Alma Media on Thursday reported that 57 per cent of respondents estimated that the government has succeeded in delivering on some of its promises.
An additional five per cent of respondents viewed that the government has fully delivered on its promises, whereas over a fifth (22%) of respondents viewed that it has completely failed to deliver on its promises.
Almost one in six respondents (16%) were unable or unwilling to comment on the statement.
The survey found that people in the capital region are more likely than those in northern parts of the country to view that the ruling five-party coalition has succeeded in delivering on its promises.
The Finnish government has similarly yet to win over business executives and business owners, of whom almost one-third (32%) stated that the government has failed to deliver on any of its promises. The share of sceptics was nearly as high, 30 per cent, among respondents earning over 80,000 euros a year.

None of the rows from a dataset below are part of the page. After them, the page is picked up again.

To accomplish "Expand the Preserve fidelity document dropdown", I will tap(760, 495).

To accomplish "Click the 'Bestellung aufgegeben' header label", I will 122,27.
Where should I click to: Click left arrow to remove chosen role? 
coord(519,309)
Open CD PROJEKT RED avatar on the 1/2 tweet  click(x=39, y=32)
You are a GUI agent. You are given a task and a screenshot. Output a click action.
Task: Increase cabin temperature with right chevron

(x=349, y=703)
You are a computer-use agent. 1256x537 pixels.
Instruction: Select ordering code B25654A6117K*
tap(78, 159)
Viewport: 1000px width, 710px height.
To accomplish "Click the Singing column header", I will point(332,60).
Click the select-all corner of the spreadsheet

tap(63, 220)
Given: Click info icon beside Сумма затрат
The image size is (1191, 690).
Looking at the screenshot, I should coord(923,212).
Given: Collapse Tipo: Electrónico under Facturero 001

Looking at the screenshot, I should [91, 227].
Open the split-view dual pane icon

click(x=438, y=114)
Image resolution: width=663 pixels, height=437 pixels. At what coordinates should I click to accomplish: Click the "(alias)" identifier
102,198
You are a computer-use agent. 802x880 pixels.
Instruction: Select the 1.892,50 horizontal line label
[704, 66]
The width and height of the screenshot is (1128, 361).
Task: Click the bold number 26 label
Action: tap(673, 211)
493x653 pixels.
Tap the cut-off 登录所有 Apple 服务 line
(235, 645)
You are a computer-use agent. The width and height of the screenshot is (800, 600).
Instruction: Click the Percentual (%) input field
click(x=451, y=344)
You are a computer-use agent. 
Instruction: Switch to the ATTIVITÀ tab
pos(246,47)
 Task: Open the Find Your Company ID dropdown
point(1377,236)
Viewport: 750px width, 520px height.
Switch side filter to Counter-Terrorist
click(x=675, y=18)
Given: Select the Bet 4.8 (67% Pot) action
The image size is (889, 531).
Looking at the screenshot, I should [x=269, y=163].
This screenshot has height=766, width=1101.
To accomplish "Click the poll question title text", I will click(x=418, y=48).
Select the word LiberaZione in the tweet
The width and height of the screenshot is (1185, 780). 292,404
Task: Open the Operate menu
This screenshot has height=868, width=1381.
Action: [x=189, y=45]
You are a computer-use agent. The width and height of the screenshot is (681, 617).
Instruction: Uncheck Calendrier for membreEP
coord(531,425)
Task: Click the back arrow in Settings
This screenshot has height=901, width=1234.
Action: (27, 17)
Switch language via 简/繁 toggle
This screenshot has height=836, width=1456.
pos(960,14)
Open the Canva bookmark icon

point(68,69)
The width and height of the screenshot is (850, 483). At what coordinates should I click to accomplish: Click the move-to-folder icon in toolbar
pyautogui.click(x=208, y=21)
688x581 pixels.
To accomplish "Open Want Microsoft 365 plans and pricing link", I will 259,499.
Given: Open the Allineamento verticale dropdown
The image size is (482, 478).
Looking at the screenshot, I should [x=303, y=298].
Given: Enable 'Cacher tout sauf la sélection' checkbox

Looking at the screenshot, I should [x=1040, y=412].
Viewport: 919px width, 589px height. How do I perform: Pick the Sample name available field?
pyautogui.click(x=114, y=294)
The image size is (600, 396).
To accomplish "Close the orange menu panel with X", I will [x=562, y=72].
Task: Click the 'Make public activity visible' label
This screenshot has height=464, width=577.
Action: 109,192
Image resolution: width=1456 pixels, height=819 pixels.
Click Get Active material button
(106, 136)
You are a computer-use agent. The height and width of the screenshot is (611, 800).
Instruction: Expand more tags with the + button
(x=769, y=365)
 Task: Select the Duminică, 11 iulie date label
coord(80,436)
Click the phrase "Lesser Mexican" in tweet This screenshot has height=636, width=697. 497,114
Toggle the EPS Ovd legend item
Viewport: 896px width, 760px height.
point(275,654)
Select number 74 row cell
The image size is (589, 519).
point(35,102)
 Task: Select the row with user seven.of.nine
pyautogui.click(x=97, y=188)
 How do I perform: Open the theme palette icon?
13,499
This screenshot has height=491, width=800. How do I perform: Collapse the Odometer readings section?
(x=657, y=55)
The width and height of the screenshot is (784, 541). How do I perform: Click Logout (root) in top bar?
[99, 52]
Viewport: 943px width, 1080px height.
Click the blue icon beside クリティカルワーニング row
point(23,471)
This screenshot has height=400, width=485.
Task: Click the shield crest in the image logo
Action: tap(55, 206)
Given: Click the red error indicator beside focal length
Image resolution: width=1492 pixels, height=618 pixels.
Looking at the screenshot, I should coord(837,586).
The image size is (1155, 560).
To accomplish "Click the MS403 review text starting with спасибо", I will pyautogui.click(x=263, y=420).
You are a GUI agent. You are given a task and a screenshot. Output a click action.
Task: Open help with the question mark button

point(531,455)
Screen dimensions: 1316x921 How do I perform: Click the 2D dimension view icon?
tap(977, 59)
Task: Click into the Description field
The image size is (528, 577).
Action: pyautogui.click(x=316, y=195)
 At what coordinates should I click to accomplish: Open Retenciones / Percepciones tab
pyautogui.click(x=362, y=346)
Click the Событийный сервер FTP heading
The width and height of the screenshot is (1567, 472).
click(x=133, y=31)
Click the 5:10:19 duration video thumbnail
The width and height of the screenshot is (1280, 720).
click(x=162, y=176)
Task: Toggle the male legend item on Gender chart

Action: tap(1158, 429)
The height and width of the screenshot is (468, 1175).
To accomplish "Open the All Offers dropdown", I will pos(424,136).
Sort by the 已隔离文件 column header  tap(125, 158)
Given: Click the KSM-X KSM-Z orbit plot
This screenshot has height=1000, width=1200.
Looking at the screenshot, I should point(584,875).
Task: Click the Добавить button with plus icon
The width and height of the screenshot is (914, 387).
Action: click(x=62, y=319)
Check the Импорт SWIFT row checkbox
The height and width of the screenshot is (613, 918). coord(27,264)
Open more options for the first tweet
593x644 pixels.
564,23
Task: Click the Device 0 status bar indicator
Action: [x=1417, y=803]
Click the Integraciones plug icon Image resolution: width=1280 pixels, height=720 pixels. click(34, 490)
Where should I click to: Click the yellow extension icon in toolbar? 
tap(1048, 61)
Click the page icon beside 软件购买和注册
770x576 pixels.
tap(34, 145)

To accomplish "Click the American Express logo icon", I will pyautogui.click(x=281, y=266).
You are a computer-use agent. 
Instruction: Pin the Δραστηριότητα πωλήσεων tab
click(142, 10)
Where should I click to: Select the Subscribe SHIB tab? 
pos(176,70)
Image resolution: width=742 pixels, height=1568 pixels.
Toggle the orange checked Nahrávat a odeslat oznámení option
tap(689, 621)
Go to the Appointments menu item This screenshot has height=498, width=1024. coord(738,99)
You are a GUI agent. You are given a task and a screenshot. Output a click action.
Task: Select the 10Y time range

Almost 80 per cent of white-collar and senior white-collar employees were of the opinion that the government has delivered on at least some of its promises.
Students, similarly, were widely of the opinion that the government has been true to its word: while almost two-thirds (64%) of them viewed that the ruling coalition has kept its promises fully or partly, only 17 per cent estimated that it has yet to deliver on a single promise.
The respondents were also asked to comment on the government’s decision to swap the stick for the carrot in the area of employment policy.
Nearly a quarter (24%) of respondents reported that they agree fully and over a third (36%) that they agree partly with the policy direction. Over a fifth (22%) of respondents contrastively stated that they disagree partly and 10 per cent that they disagree fully with the direction. Eight per cent of respondents were unable or unwilling to comment on the issue.
The lower the earnings of respondents, the more likely they were to express their satisfaction with the policy shift: two-thirds of respondents earning no more than 20,000 euros a year approved of the shift, whereas 43 per cent of respondents earning over 80,000 disapproved of it
Tietoykkönen interviewed a total of 1,500 Finns for the survey between 17 September and 8 October.